— Task statement —
Please reproduce the entries that follow without a single difference.

— Task data —
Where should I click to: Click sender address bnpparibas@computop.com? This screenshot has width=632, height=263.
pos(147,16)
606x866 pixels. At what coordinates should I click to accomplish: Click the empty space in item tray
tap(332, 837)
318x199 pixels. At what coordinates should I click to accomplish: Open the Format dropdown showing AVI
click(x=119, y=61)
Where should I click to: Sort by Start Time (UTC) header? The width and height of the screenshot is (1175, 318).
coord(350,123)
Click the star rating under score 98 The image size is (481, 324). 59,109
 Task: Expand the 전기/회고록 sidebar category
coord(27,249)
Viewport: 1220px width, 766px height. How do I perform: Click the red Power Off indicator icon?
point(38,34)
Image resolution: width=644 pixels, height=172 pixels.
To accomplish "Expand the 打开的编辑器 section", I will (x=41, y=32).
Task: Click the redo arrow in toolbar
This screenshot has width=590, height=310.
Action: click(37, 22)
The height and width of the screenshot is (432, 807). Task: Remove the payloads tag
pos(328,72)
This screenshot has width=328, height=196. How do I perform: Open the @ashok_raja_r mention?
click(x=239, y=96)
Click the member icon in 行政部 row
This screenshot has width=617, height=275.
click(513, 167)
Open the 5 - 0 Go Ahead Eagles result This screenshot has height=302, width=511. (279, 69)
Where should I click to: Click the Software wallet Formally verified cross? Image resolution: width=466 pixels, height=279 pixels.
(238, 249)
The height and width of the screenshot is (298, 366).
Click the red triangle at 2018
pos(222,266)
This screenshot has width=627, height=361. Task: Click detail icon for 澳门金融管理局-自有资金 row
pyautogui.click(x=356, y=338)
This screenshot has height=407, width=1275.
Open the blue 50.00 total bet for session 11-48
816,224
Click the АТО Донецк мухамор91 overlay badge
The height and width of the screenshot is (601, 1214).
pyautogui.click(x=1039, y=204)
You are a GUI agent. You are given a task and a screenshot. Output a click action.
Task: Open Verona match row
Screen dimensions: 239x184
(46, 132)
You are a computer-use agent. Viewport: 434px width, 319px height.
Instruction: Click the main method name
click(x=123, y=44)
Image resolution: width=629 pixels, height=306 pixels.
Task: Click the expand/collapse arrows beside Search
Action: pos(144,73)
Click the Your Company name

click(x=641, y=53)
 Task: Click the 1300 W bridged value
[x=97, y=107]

— Solution to the exercise —
Where should I click to: Click sender address bnpparibas@computop.com? This screenshot has width=632, height=263.
pos(147,16)
606x866 pixels. At what coordinates should I click to accomplish: Click the empty space in item tray
tap(332, 837)
318x199 pixels. At what coordinates should I click to accomplish: Open the Format dropdown showing AVI
click(x=119, y=61)
Where should I click to: Sort by Start Time (UTC) header? The width and height of the screenshot is (1175, 318).
coord(350,123)
Click the star rating under score 98 The image size is (481, 324). 59,109
 Task: Expand the 전기/회고록 sidebar category
coord(27,249)
Viewport: 1220px width, 766px height. How do I perform: Click the red Power Off indicator icon?
point(38,34)
Image resolution: width=644 pixels, height=172 pixels.
To accomplish "Expand the 打开的编辑器 section", I will (x=41, y=32).
Task: Click the redo arrow in toolbar
This screenshot has width=590, height=310.
Action: click(37, 22)
The height and width of the screenshot is (432, 807). Task: Remove the payloads tag
pos(328,72)
This screenshot has width=328, height=196. How do I perform: Open the @ashok_raja_r mention?
click(x=239, y=96)
Click the member icon in 行政部 row
This screenshot has width=617, height=275.
click(513, 167)
Open the 5 - 0 Go Ahead Eagles result This screenshot has height=302, width=511. (279, 69)
Where should I click to: Click the Software wallet Formally verified cross? Image resolution: width=466 pixels, height=279 pixels.
(238, 249)
The height and width of the screenshot is (298, 366).
Click the red triangle at 2018
pos(222,266)
This screenshot has width=627, height=361. Task: Click detail icon for 澳门金融管理局-自有资金 row
pyautogui.click(x=356, y=338)
This screenshot has height=407, width=1275.
Open the blue 50.00 total bet for session 11-48
816,224
Click the АТО Донецк мухамор91 overlay badge
The height and width of the screenshot is (601, 1214).
pyautogui.click(x=1039, y=204)
You are a GUI agent. You are given a task and a screenshot. Output a click action.
Task: Open Verona match row
Screen dimensions: 239x184
(46, 132)
You are a computer-use agent. Viewport: 434px width, 319px height.
Instruction: Click the main method name
click(x=123, y=44)
Image resolution: width=629 pixels, height=306 pixels.
Task: Click the expand/collapse arrows beside Search
Action: pos(144,73)
Click the Your Company name

click(x=641, y=53)
 Task: Click the 1300 W bridged value
[x=97, y=107]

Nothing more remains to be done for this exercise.